I don’t answer him. The butterflies in my stomach carry me through the break room and to Ron’s office. I knock on the open door.

Lydia is sitting in front of his desk on a crate. She turns at the sound of me. “Oh, thank Christ. The prodigal cashier has returned.” She stands and takes her pack of cigarettes from his desk. “I’ll leave you to it.” And once her back is turned to him, she gives me the tiniest smile as she closes the door.

Without bothering to sit, I turn to Ron. “I want a raise. And I’m going to need a couple days off for . . . for this thing I have.”

Without hesitating, Ron says, “I can do a seventy-five cent raise. And I’ll work with you on your schedule. We’ll figure it out.”

“Okay.” I didn’t expect that to be so simple. “Well, then it’s a deal.”

“You’re back?”

I nod. “I’m back.”

“That chili was really bad. I tried to eat it, but Lydia kept gagging every time she walked by my office. I think she was kidding, but still.”

“It’s pretty horrible.”

He chuckles. “I’m glad to have you back.” He stands and walks me through the kitchen to the front. We pass Bo and his eyes follow us all the way to the door. “Are you okay to start on Monday?”

“I’ll be there.”

He holds his hand out for me to shake, and I do.

I walk to my car as Bo’s gaze follows me; the feeling of it starts as a ball of heat in my chest and spreads like a sunrise.











FORTY


I gave Alejandro my notice, and he kind of looked at me like, What took you so long? He promised me that I’d always have a job at the Chili Bowl and asked me to give Ellen his number. I slipped the folded scrap of paper in my pocket and swore to forget about it. I was all nerves when I told Mitch I was going back to Harpy’s, but he shrugged it off and kept playing his video game. It occurred to me then that he had no reason to be upset. For the first time, not telling him about my history with Bo felt like a lie.

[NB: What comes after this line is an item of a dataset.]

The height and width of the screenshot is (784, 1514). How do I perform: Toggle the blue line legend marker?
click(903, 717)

My first night back at Harpy’s is quiet. Marcus berates me with endless questions about the Chili Bowl, like, “Who makes the chili?” or “Is it true you guys don’t wash the pots?”

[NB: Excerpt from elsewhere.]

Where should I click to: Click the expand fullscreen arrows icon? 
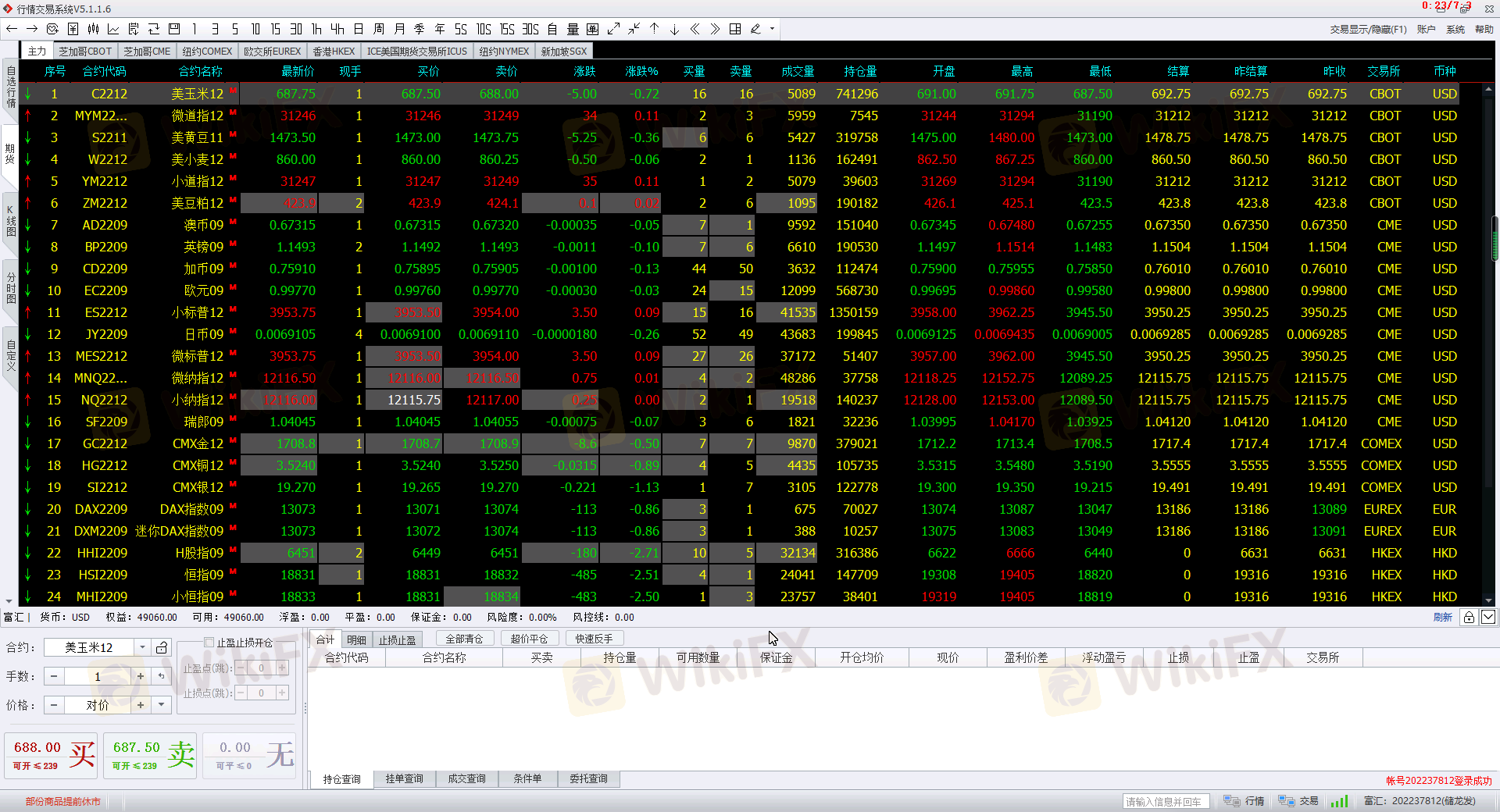point(613,29)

Bo keeps to himself in the kitchen, but we play a game of Catch Me If You Can with our eyes over the heat lamp counters. When Bo’s on his break, Marcus leans over and says, “He almost got fired a couple weeks after you left.”

“What?” The way Ron made it seem, he couldn’t afford to fire anyone, so I can’t imagine what Bo could’ve done that was bad enough to get fired.

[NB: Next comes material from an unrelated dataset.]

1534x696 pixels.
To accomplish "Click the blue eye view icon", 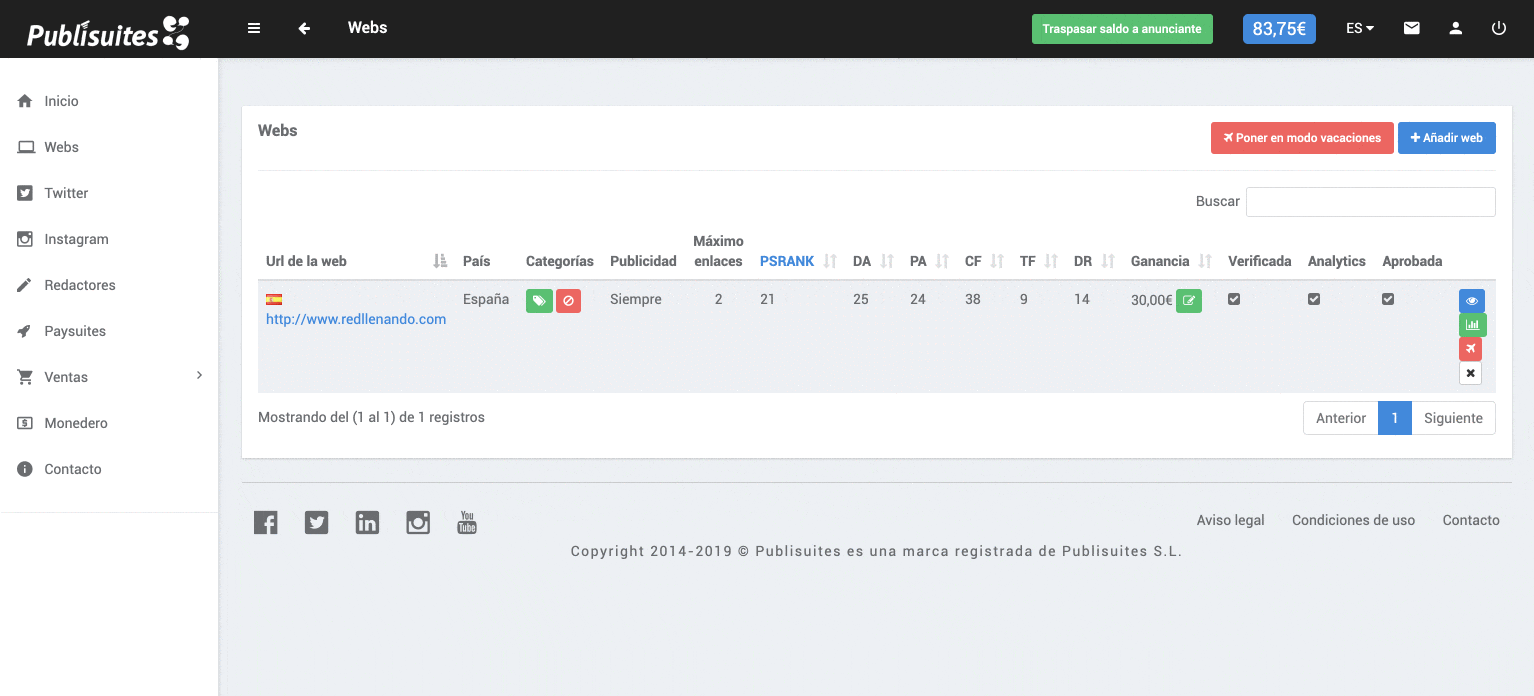I will pyautogui.click(x=1471, y=301).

“Ron had Bo up on the front counter while he worked the kitchen, which was a bad idea to begin with, and these guys from his old school came in, and Bo refused to serve them. Just flat-out told them they weren’t welcome. The dudes made a big deal about it. Even their parents made a big deal about it, and basically the only way Bo could keep his job was if Ron only kept him in the kitchen.”

“Whoa.”

“He’s one crazy dude. I feel like he’s either going to murder everyone or be, like, a movie star. There’s no in between for that guy.”